Perception with Guarantees: Certified Pose Estimation via Reachability Analysis
Tobias Ladner, Yasser Shoukry, Matthias Althoff
TL;DR
This work tackles the challenge of obtaining formally guaranteed 3D pose estimates from vision data in safety-critical settings by combining reachability-based image enclosures with formal neural-network verification. By modeling uncertainties with matrix polynomial zonotopes and leveraging a preprocessing-online refinement pipeline, the method yields a certified pose set $\mathcal{E}^*$ that contains the true pose $\xi^*$ given an image $I^*$ and a known target geometry $\mathcal{T}$. The key contributions are (i) sound image enclosure from uncertain poses, (ii) a two-phase image-to-pose procedure with offline candidate precomputation and online refinement via witness pixels and preimage enclosures, and (iii) extensive experiments on synthetic and real data demonstrating tight certificates and practical runtime.
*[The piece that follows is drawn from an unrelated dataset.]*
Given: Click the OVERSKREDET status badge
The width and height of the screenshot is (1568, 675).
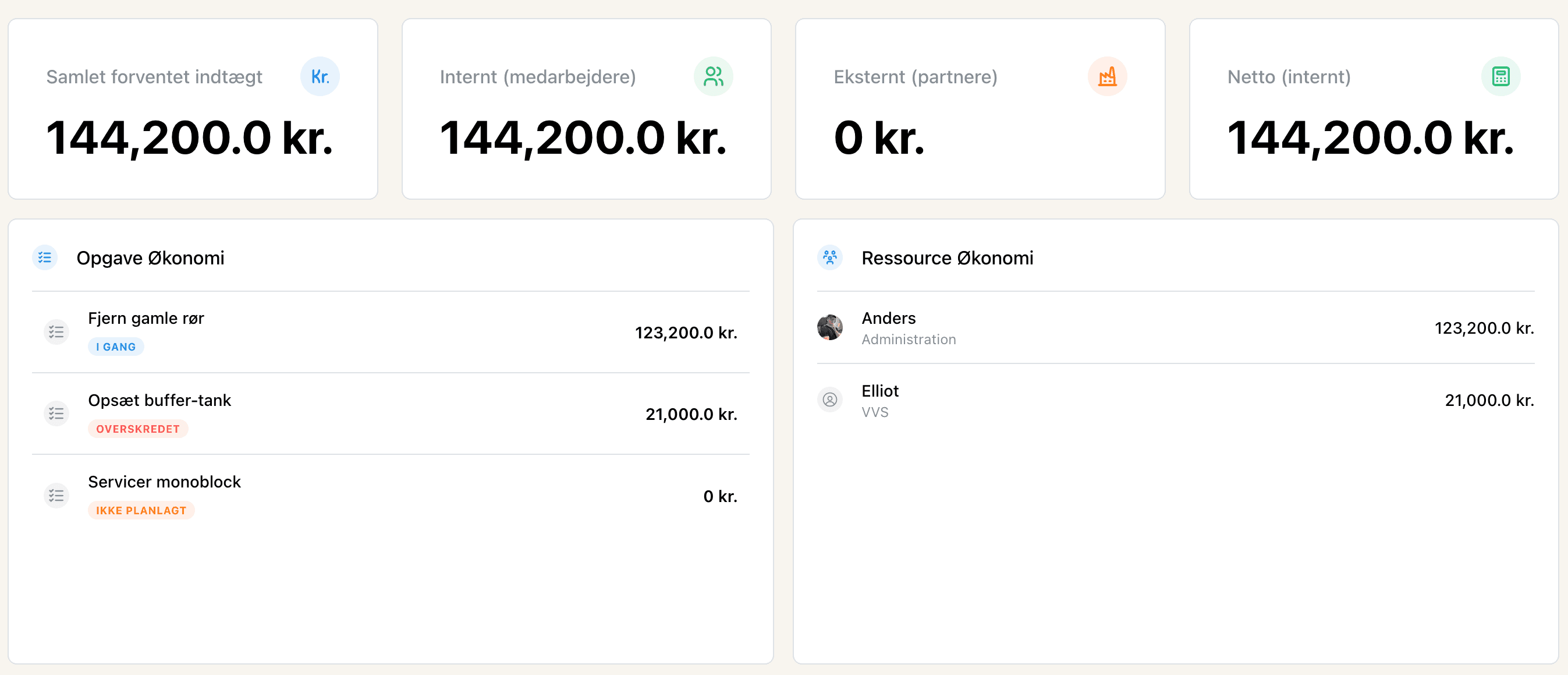Looking at the screenshot, I should pyautogui.click(x=137, y=429).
The approach advances safety guarantees for vision-based perception in CPS, enabling certified localization even when external sensors or services are unreliable, and lays groundwork for real-time implementations with further optimization and hardware acceleration.
Abstract
Agents in cyber-physical systems are increasingly entrusted with safety-critical tasks. Ensuring safety of these agents often requires localizing the pose for subsequent actions. Pose estimates can, e.g., be obtained from various combinations of lidar sensors, cameras, and external services such as GPS. Crucially, in safety-critical domains, a rough estimate is insufficient to formally determine safety, i.e., guaranteeing safety even in the worst-case scenario, and external services might additionally not be trustworthy. We address this problem by presenting a certified pose estimation in 3D solely from a camera image and a well-known target geometry. This is realized by formally bounding the pose, which is computed by leveraging recent results from reachability analysis and formal neural network verification. Our experiments demonstrate that our approach efficiently and accurately localizes agents in both synthetic and real-world experiments.